Heavy Plastic Use is Driving Pollution and Declining Health
Plastic changed the world. They said it in the 1950s/60s when new manufacturing methods made it much less costly. Cheap plastic paves the way for the plastic future we live in.
All along the way from extracting oil, making chemicals and making the plastic, to the end cycle of throwing it away, usually to be “recycled” as most people think, there is a heavy cost. The cost I’m referring to is not economic. The heavy cost is for polluting and poisoning our environment, and ourselves along with other animals.
I recently watched a good documentary called The Story of Plastic, which came out recently.
The plastic/oil industry has known the goal was a type of panned obsolescence. The goal was to get plastic from purchase to garbage so that people would buy more. Check out the words of Lloyd Stouffer from the Society of the Plastics Industry in 1956:
“The future of plastics is in the trash can.”
Many are already aware of the masses of plastic in the ocean and in landfills. Only 2% of recycled plastic is actually recycled into another product, much of which ends up back in a landfill after, or getting burned.

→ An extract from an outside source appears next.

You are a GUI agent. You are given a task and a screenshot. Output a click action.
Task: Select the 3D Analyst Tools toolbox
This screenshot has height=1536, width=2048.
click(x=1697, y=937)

The burning of plastics produces so much pollution. People’s health is affected, and they develop diseases. These burn plants even prevent recycling of material, because they want the plastic as fuel that they use to burn other stuff in their business model.
Half of the total amount of plastics ever produced, was produced in the past 15 years. THe plastics industry expects itself to expand 2x in the next 20 years. They are getting hundreds of billions in investment from people who just want to make money. Polluting the planet and our health doesn’t matter to them. Only money.
The West has been able to ignore the consequences of its plastic use due to exporting plastics to China for so long. But China put an end to taking the West’s trash recently. This is great. We finally have pressure to deal with our poor behavior. We can correct it.
We all have to work to change our habits, because this is a growing problem that may not affect you personally right now, but it might later, and will certainly affect your descendants down the road.